The coronavirus threw a monkey wrench into the 2020 Endure the Dirt, which last year generated about $100,000 for the organization. That’s why Coker is banging the drum for the retail operation in order to keep the care packages arriving on schedule. And, as the nonprofit’s growth potential is explosive, that need will likely only increase with time.
And while she doesn’t precisely know where all this is headed, she claims to know someone up above who does.
“It’s definitely a God-led thing because I could not do all of this alone,” she says. “It’s a lot of work, but it keeps me going knowing how many people we’re reaching and touching. It’s just like teaching school, except I’m preaching about something else.
“Stringer’s suffering and death through cancer has got to have a larger purpose. If it is my job, Lauren’s job, whoever that belongs to, we’re going to see that forward, because if cancer doesn’t affect you or if you don’t know somebody that has it, you will. It’s everywhere.”
Lauren and Stringer would have one final adventure, a trip to Duke University with courtside seats at a Blue Devils basketball game. And afterward, a private audience with legendary coach Mike Krzyzewski. It was literally the trip of a lifetime, as when the couple came home to Arkansas, Marc entered the hospital and never left, finally succumbing Jan. 24, 2020.
Three months later, the weight of her loss visible and raw, Lauren still finds things to love about her partner and the promise they kept for one another.
“His never-give-up attitude never left,” she says, her voice blending pain and pride. “His body quit, but in his mind, he never gave up, ever. The last week of his life he was awake, and alert until the last two days. That’s comforting to me to know.”
Lauren says he would be humbled by the work she’s doing alongside her mom with Personal Pep Rally — work he inspired. That, and the ability to help others write their own story of cancer, is what gets her through the rough days and makes the good days shine even brighter.

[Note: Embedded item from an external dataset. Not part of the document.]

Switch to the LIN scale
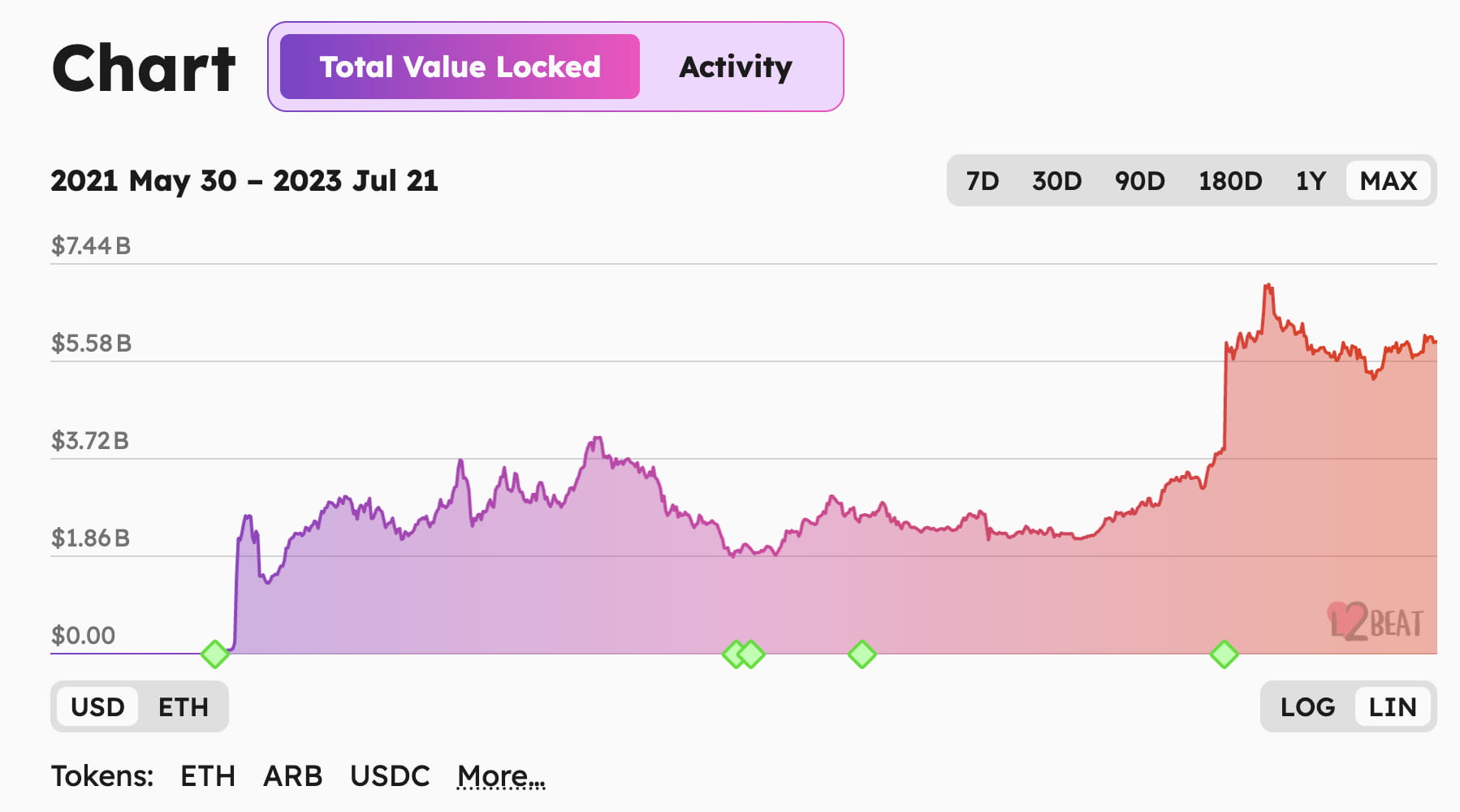1460x812 pixels. [x=1393, y=707]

“I see it as giving a purpose to what we were going through, to what he was going through,” she says. “I don’t want something to be wasted on me and him. I want to take something and make it better.
“Meeting other patients, and just by being a nurse, I realize there are people who don’t have a support system. I think it’s important for everybody to know that there are people cheering for you; there are people supporting you, even though you might not feel that way. You’re never alone.”